Abstract

Kidney involvement in systemic lupus erythematosus (SLE), so-called lupus nephritis (LN), is very common with an incidence of approximately 40–60%, often also represents the first organ manifestation of SLE or frequently occurs in the first 5–10 years after diagnosis of SLE. An LN can be manifested as almost all forms of glomerulonephritis and various tubulointerstitial and vascular complications and is therefore also called the chameleon of kidney pathology. In 2021 a new revision and modification of the LN classification was undertaken based on the experience of the last 15 years, which resulted in several changes relevant for the practice. Among these are more precise and overall improved definitions and classifications of glomerular lesions and the introduction of a new National Institutes of Health (NIH) activity and chronicity index to be applied to all classes.
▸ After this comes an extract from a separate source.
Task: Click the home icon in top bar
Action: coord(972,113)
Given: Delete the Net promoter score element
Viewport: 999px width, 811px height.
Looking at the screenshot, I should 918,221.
Histological confirmation of the LN and thus the LN class present is a relevant component of adequate treatment planning in patients with SLE and LN. Early diagnosis and rapid response to treatment, in particular, are of prognostic importance for the preservation of kidney function. Thus, the focus of treatment is to achieve complete remission and to avoid active disease phases. Recent insights into the pathomechanisms of SLE and LN have led to the development of targeted treatment, which will increasingly expand the therapeutic spectrum for patients with SLE and LN. For LN, the time point at which treatment changes seem to be necessary or useful cannot be optimally assessed on the basis of clinical and laboratory parameters. Studies evaluating the timing and frequency of repeat biopsies are expected to provide insights in the future.